== Record list ==
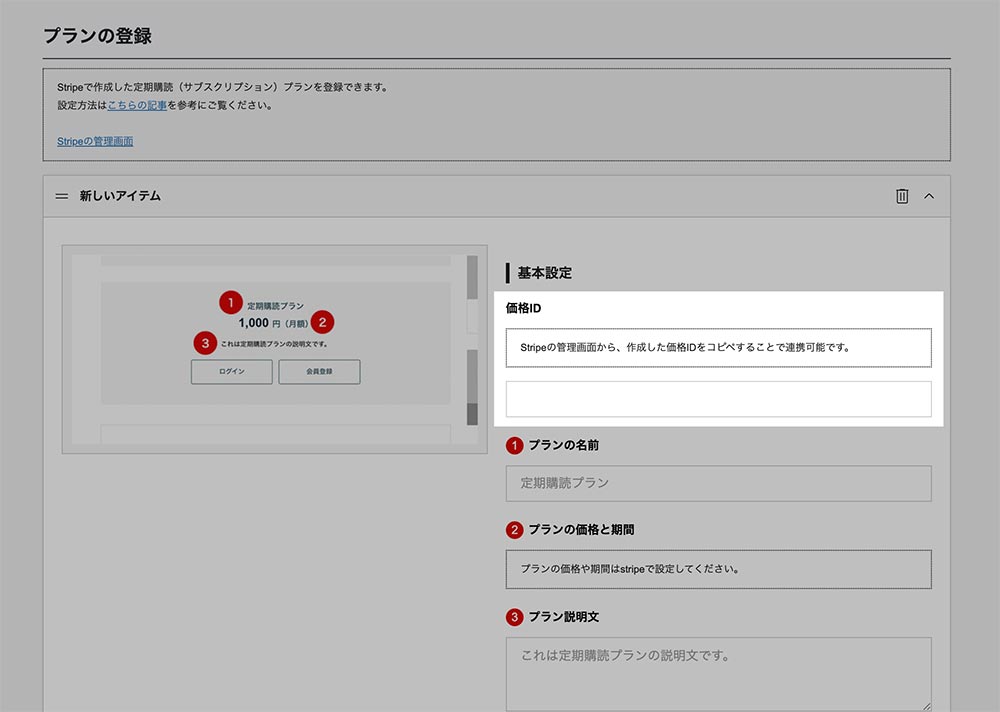1000x712 pixels.
Task: Click the number 2 badge beside プランの価格と期間
Action: click(x=515, y=530)
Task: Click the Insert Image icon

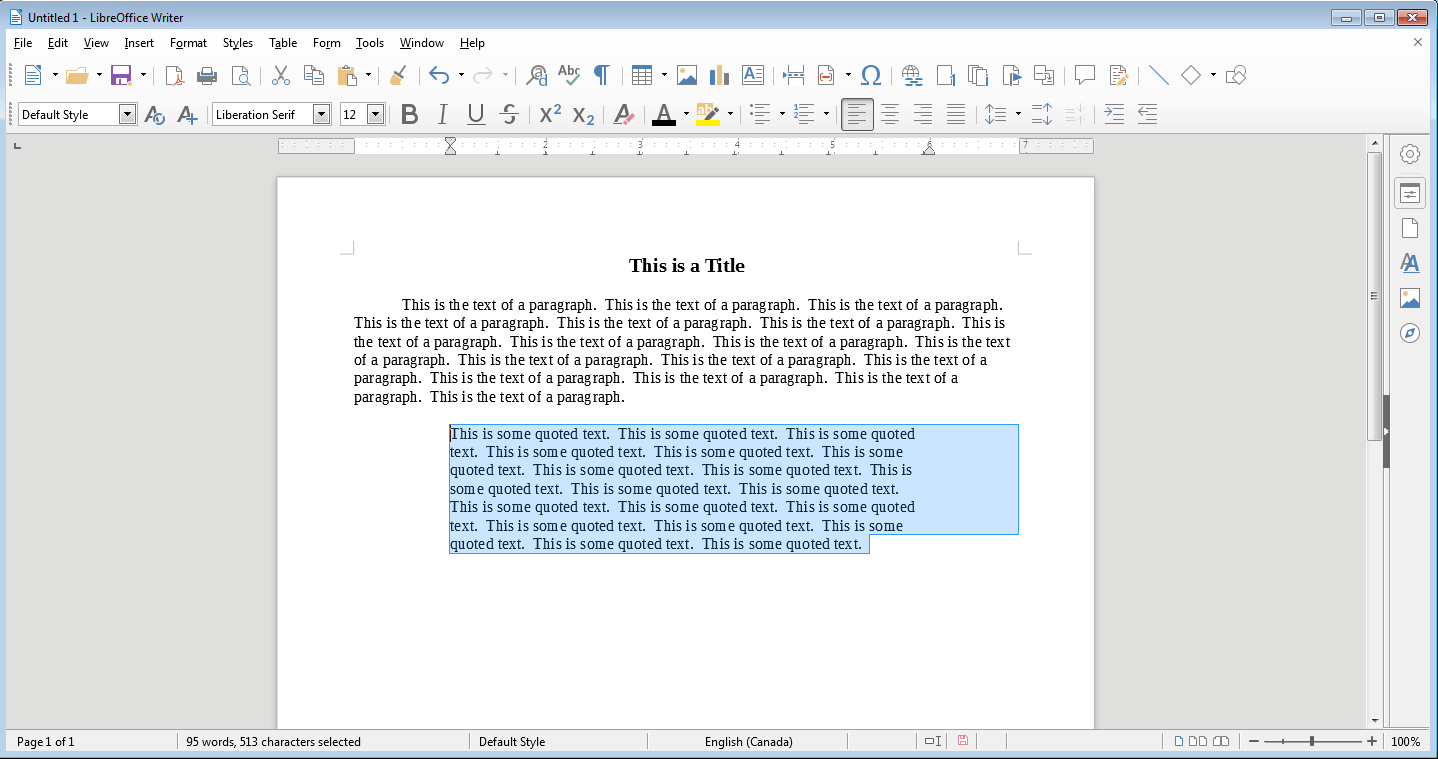Action: (x=686, y=75)
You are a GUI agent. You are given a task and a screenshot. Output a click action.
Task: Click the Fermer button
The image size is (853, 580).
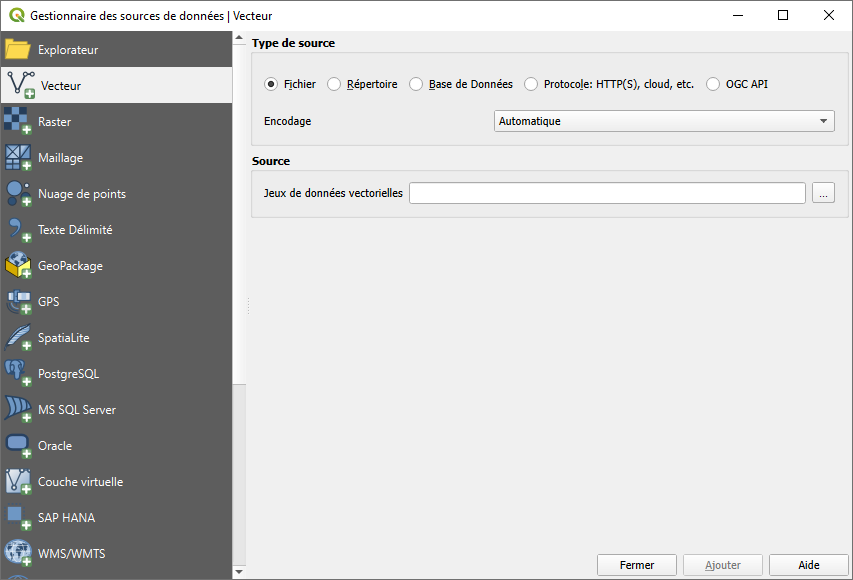[x=637, y=565]
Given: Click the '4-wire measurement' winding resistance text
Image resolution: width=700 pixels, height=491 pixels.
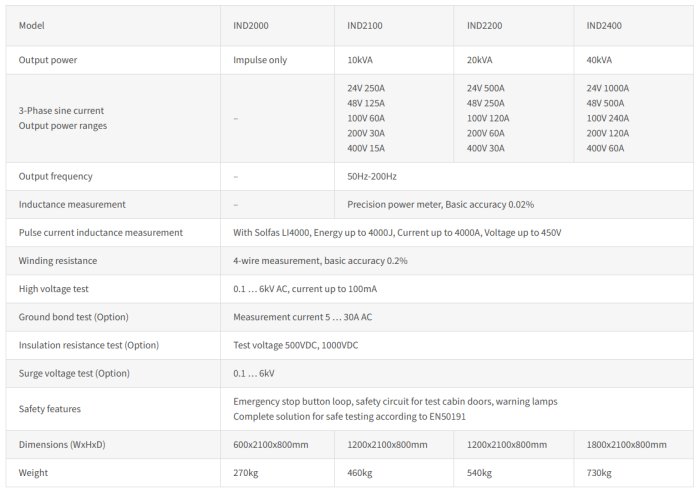Looking at the screenshot, I should (320, 261).
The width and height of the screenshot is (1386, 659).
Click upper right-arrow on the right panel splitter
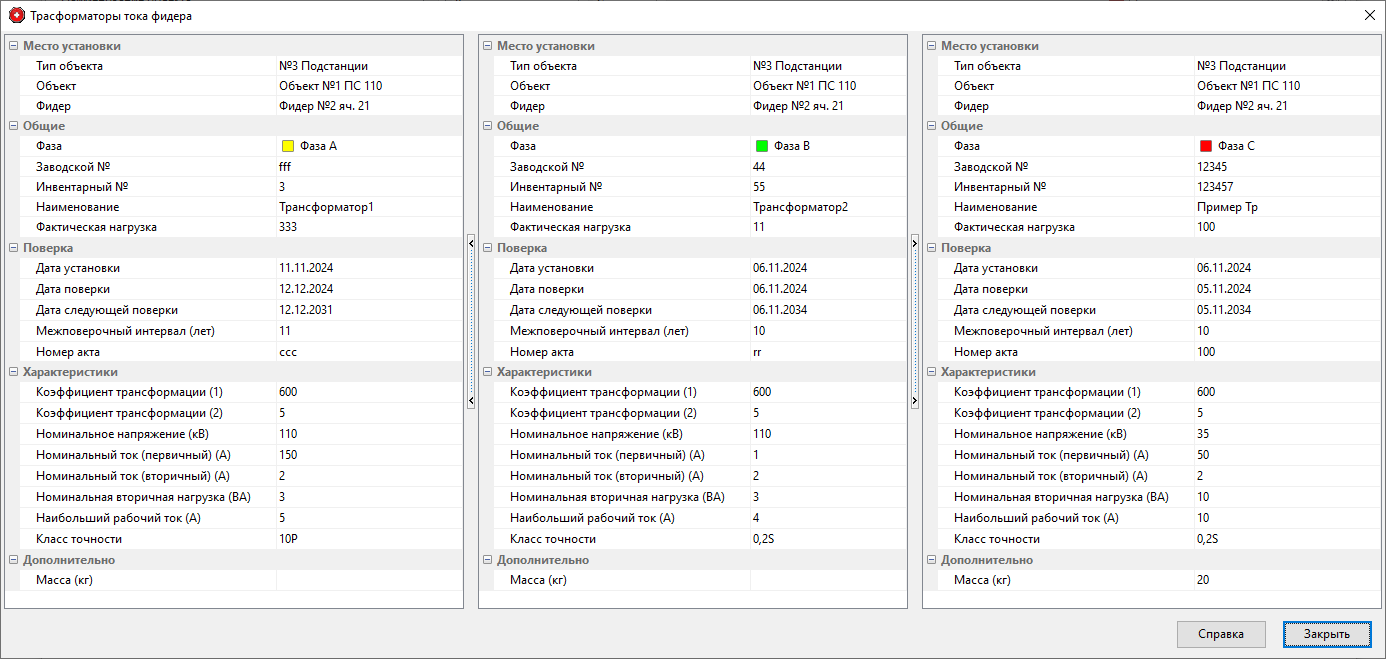914,241
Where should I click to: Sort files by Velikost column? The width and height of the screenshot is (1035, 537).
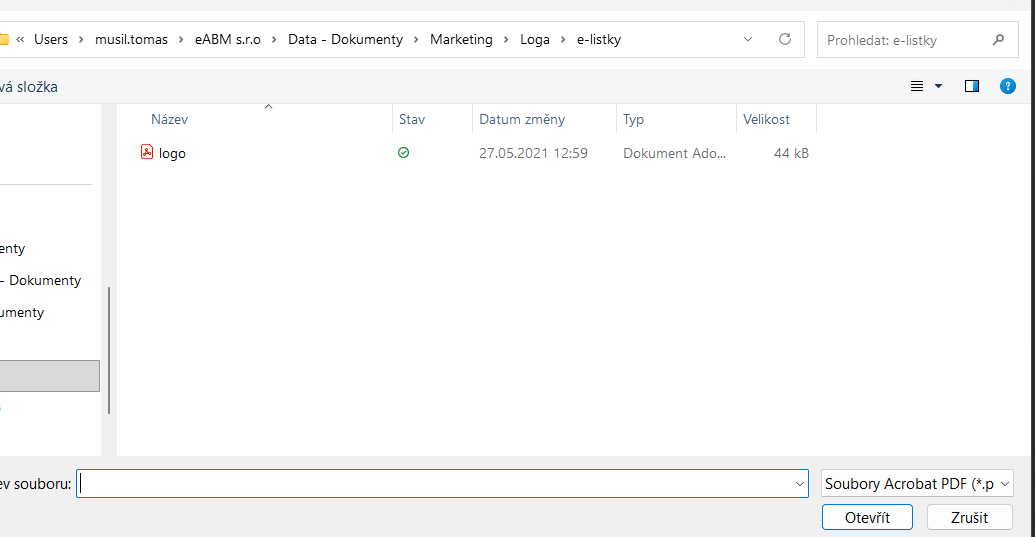tap(766, 119)
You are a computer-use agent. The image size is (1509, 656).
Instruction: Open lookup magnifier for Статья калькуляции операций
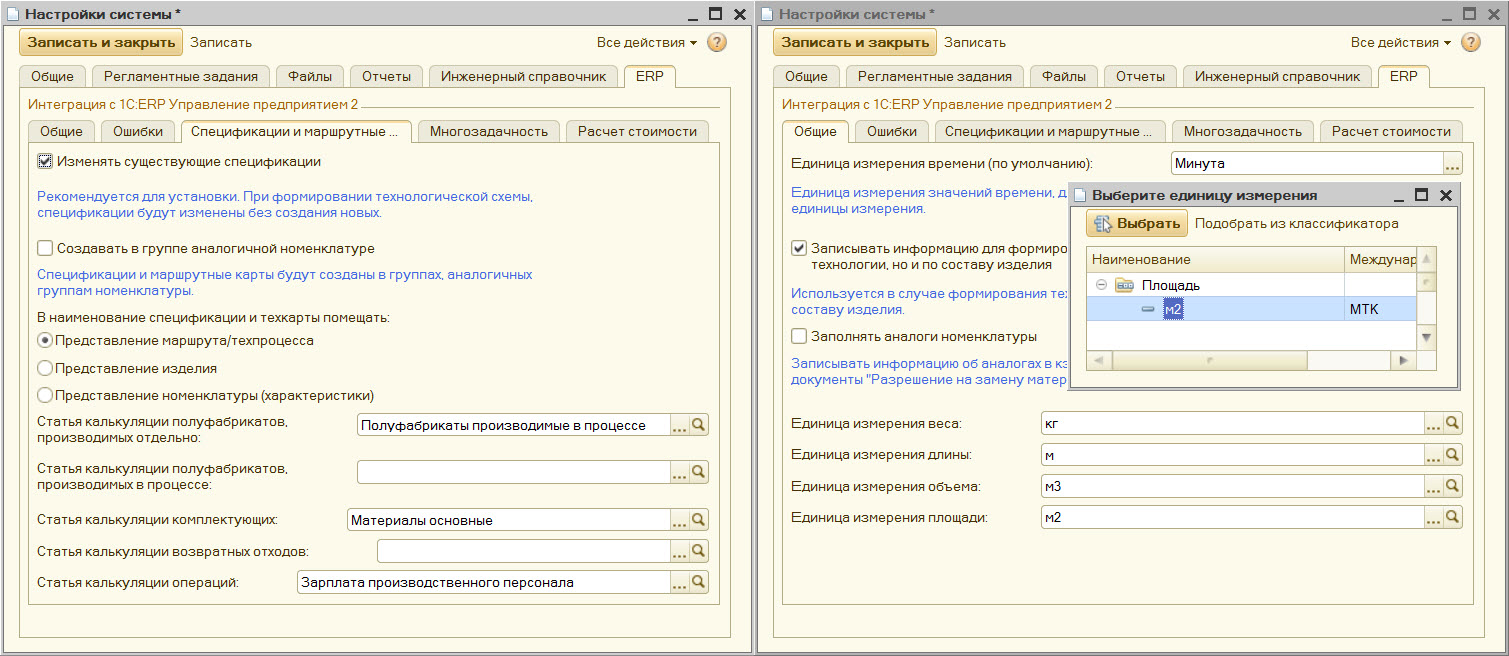tap(699, 582)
===
**What the task asks:**
Repeat all of the entries above word for word, omitting the pictures.

**Answer in full:**
1000x712 pixels.
Task: Click the number 2 badge beside プランの価格と期間
Action: click(x=515, y=530)
Task: Click the Insert Image icon

Action: (x=686, y=75)
You are a GUI agent. You are given a task and a screenshot. Output a click action.
Task: Click the Fermer button
The image size is (853, 580).
[x=637, y=565]
Given: Click the '4-wire measurement' winding resistance text
Image resolution: width=700 pixels, height=491 pixels.
Looking at the screenshot, I should (320, 261).
The width and height of the screenshot is (1386, 659).
Click upper right-arrow on the right panel splitter
914,241
Where should I click to: Sort files by Velikost column? The width and height of the screenshot is (1035, 537).
tap(766, 119)
You are a computer-use agent. The image size is (1509, 656).
Instruction: Open lookup magnifier for Статья калькуляции операций
tap(699, 582)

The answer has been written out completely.